== WHAT THE EXERCISE ASKS ==
Rewrite the data below with every occurrence of "computer-use agent" renamed to "desktop assistant", leaving all other text unchanged.

== RECORDS ==
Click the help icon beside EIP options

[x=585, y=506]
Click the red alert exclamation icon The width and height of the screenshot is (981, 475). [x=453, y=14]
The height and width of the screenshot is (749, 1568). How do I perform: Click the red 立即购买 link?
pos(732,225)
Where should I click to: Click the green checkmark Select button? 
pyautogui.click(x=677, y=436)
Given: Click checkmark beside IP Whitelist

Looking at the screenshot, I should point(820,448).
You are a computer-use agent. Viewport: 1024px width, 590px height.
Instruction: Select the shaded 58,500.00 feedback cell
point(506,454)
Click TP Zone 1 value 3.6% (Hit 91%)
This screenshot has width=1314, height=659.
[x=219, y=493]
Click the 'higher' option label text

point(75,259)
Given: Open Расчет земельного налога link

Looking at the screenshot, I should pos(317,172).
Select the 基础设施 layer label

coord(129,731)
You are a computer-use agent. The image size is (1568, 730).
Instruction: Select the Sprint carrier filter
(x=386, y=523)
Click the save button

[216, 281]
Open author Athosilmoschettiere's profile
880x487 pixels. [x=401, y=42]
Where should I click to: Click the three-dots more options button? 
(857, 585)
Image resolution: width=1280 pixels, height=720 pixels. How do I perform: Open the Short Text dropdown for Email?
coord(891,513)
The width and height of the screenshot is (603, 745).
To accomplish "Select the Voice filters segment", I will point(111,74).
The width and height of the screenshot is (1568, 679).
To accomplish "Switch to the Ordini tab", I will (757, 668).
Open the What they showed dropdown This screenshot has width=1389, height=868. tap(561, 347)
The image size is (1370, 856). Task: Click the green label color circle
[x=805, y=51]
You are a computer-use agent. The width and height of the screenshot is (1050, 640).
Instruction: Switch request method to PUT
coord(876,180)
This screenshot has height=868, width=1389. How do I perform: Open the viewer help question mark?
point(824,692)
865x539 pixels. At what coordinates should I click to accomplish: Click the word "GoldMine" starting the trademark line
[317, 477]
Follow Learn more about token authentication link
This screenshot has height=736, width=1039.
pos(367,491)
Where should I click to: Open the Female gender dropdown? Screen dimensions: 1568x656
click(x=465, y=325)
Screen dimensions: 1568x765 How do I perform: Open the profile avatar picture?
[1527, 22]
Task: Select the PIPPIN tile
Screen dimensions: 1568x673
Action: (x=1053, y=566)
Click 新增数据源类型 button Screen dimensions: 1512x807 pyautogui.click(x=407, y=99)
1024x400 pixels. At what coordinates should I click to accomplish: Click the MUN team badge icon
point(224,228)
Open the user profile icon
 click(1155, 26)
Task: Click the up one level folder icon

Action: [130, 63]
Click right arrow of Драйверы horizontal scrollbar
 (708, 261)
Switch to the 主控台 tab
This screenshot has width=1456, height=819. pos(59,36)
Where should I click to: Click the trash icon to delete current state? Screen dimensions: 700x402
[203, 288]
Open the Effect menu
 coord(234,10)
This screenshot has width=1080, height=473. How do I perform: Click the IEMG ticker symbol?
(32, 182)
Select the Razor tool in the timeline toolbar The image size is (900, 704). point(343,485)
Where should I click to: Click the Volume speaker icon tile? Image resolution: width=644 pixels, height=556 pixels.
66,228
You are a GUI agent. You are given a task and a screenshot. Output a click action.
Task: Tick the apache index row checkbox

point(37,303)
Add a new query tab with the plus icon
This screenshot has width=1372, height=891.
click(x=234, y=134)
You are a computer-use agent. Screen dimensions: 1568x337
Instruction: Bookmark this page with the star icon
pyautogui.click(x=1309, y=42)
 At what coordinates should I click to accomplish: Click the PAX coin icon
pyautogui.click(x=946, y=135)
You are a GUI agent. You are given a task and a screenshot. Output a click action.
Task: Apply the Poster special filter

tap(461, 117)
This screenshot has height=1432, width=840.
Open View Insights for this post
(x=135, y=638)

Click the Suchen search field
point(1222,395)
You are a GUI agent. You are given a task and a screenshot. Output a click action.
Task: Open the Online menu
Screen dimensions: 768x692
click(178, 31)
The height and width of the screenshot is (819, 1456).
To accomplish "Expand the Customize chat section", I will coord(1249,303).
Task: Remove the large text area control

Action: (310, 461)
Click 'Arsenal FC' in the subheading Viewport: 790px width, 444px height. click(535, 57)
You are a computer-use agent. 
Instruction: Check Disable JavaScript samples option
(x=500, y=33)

== SOLUTION FOR THIS TASK ==
Click the help icon beside EIP options

[x=585, y=506]
Click the red alert exclamation icon The width and height of the screenshot is (981, 475). [x=453, y=14]
The height and width of the screenshot is (749, 1568). How do I perform: Click the red 立即购买 link?
pos(732,225)
Where should I click to: Click the green checkmark Select button? 
pyautogui.click(x=677, y=436)
Given: Click checkmark beside IP Whitelist

Looking at the screenshot, I should point(820,448).
You are a desktop assistant. Viewport: 1024px width, 590px height.
Instruction: Select the shaded 58,500.00 feedback cell
point(506,454)
Click TP Zone 1 value 3.6% (Hit 91%)
This screenshot has width=1314, height=659.
[x=219, y=493]
Click the 'higher' option label text

point(75,259)
Given: Open Расчет земельного налога link

Looking at the screenshot, I should pos(317,172).
Select the 基础设施 layer label

coord(129,731)
You are a desktop assistant. The image size is (1568, 730).
Instruction: Select the Sprint carrier filter
(x=386, y=523)
Click the save button

[216, 281]
Open author Athosilmoschettiere's profile
880x487 pixels. [x=401, y=42]
Where should I click to: Click the three-dots more options button? 
(857, 585)
Image resolution: width=1280 pixels, height=720 pixels. How do I perform: Open the Short Text dropdown for Email?
coord(891,513)
The width and height of the screenshot is (603, 745).
To accomplish "Select the Voice filters segment", I will point(111,74).
The width and height of the screenshot is (1568, 679).
To accomplish "Switch to the Ordini tab", I will (757, 668).
Open the What they showed dropdown This screenshot has width=1389, height=868. tap(561, 347)
The image size is (1370, 856). Task: Click the green label color circle
[x=805, y=51]
You are a desktop assistant. The width and height of the screenshot is (1050, 640).
Instruction: Switch request method to PUT
coord(876,180)
This screenshot has height=868, width=1389. How do I perform: Open the viewer help question mark?
point(824,692)
865x539 pixels. At what coordinates should I click to accomplish: Click the word "GoldMine" starting the trademark line
[317, 477]
Follow Learn more about token authentication link
This screenshot has height=736, width=1039.
pos(367,491)
Where should I click to: Open the Female gender dropdown? Screen dimensions: 1568x656
click(x=465, y=325)
Screen dimensions: 1568x765 How do I perform: Open the profile avatar picture?
[1527, 22]
Task: Select the PIPPIN tile
Screen dimensions: 1568x673
Action: (x=1053, y=566)
Click 新增数据源类型 button Screen dimensions: 1512x807 pyautogui.click(x=407, y=99)
1024x400 pixels. At what coordinates should I click to accomplish: Click the MUN team badge icon
point(224,228)
Open the user profile icon
 click(1155, 26)
Task: Click the up one level folder icon

Action: [130, 63]
Click right arrow of Драйверы horizontal scrollbar
 (708, 261)
Switch to the 主控台 tab
This screenshot has width=1456, height=819. pos(59,36)
Where should I click to: Click the trash icon to delete current state? Screen dimensions: 700x402
[203, 288]
Open the Effect menu
 coord(234,10)
This screenshot has width=1080, height=473. How do I perform: Click the IEMG ticker symbol?
(32, 182)
Select the Razor tool in the timeline toolbar The image size is (900, 704). point(343,485)
Where should I click to: Click the Volume speaker icon tile? Image resolution: width=644 pixels, height=556 pixels.
66,228
You are a GUI agent. You are given a task and a screenshot. Output a click action.
Task: Tick the apache index row checkbox

point(37,303)
Add a new query tab with the plus icon
This screenshot has width=1372, height=891.
click(x=234, y=134)
You are a desktop assistant. Screen dimensions: 1568x337
Instruction: Bookmark this page with the star icon
pyautogui.click(x=1309, y=42)
 At what coordinates should I click to accomplish: Click the PAX coin icon
pyautogui.click(x=946, y=135)
You are a GUI agent. You are given a task and a screenshot. Output a click action.
Task: Apply the Poster special filter

tap(461, 117)
This screenshot has height=1432, width=840.
Open View Insights for this post
(x=135, y=638)

Click the Suchen search field
point(1222,395)
You are a GUI agent. You are given a task and a screenshot. Output a click action.
Task: Open the Online menu
Screen dimensions: 768x692
click(178, 31)
The height and width of the screenshot is (819, 1456).
To accomplish "Expand the Customize chat section", I will coord(1249,303).
Task: Remove the large text area control

Action: (310, 461)
Click 'Arsenal FC' in the subheading Viewport: 790px width, 444px height. click(535, 57)
You are a desktop assistant. 
Instruction: Check Disable JavaScript samples option
(x=500, y=33)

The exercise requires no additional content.